We read this in light of our humanity and kindly allow “well God is fully spirit and thus has no gender, but each sex contains creative and co-creative aspects of God,” which is fine, as far as it goes. But humankind’s vision — particularly whenever it touches on anything related to itself — tends to be rather limited. “See? We’re like God, so God must be like us, alive with our sensibilities!” And then we assign to God all of our human sensibilities — our willingness to console and to condemn, to love and to loathe, to excuse and to execute. Except we forget a few things…

  • “Nor does the Father judge anyone, but he has given all judgment to his Son,” (John 5:22) We forget that God gave all judgement to Jesus Christ, the second person of the Trinity, because all God wants to do, all God can do, being 100% love, is love us and sustain us and wait for us to turn to him, and then re-turn to him, and then love us some more.
  • We forget that so brilliant a theologian as St. Thomas Aquinas — the Angelic Doctor, composer of timeless hymns and the Summa Theologica — declared after a singular vision that everything he had written was dross — as so much straw — because God had shown him something so vast and incomprehensible that it could not be described. So he put down his pen and wrote no more.
  • We forget that we are only mere creatures whose lives “span 70 years, 80 if we are strong” (Psalm 90:10) and so we ought not waste them doing the things God the Creator would not himself do — the judging, the carping, the refusing of mercy toward the mistakes and weaknesses of others, the failing at love, the policing of each other’s souls, the declaring that we know it all. We forget that we are not as gifted as even Thomas Aquinas, so we should mostly just shut up if we think we’re special and, when challenged, try out something like, “God have mercy on me and bless that guy…”.

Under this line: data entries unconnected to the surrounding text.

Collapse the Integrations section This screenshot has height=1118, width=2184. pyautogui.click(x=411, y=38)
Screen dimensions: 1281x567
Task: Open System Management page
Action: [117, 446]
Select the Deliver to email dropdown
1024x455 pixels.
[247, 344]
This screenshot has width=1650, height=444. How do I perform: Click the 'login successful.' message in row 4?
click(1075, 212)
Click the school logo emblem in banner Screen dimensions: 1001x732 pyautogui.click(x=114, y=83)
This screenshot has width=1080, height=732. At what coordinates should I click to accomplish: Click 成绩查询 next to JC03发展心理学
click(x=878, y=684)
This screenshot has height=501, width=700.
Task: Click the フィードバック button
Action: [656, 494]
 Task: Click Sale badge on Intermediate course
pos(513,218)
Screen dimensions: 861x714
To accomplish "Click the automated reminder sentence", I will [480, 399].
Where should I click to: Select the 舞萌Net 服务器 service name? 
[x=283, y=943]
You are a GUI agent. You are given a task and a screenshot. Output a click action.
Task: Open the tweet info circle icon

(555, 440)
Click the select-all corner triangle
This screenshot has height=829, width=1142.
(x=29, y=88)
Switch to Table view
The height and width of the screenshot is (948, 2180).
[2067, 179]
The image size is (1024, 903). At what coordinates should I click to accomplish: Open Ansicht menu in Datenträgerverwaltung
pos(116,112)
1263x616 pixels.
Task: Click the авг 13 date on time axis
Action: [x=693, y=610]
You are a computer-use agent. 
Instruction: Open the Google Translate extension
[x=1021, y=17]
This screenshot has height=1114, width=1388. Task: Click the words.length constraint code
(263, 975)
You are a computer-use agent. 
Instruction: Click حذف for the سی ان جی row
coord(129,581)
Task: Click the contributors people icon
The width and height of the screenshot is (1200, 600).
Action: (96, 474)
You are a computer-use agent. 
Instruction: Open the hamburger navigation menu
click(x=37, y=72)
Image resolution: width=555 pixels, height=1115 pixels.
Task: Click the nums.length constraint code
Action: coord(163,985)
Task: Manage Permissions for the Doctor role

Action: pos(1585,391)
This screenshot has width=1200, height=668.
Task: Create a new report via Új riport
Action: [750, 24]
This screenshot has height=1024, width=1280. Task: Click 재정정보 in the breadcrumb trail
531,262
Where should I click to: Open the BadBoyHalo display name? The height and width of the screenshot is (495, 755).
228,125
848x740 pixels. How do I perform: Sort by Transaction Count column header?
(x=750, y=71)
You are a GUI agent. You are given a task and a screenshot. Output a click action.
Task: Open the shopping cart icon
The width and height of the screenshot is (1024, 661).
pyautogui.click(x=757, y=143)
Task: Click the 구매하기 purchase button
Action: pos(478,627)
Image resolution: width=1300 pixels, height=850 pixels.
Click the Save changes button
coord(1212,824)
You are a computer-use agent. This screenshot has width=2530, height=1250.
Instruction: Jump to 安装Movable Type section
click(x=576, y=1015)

I mean, I don’t know about you, but I certainly forget all those things.

The Mandlebrot Set had me thinking about what it really means to be “created in the image and likeness of God,” who is limitless; it made me think that every single day, by our own sins, we limit ourselves, and our potential to love, and to understand more, and to reach out instead of closing in on ourselves.

And then to love more.

And every single day, by our sinfulness, we do precisely the opposite of God the Creator of Limitless Possibility, when we beat down on the potential of others through our malicious spite, our gossip, our soul-crushing, disdainful superiority. We make everything smaller, not enlarged, by the smallness of our spirits. And we try to shrink God down, too, to our own thinking.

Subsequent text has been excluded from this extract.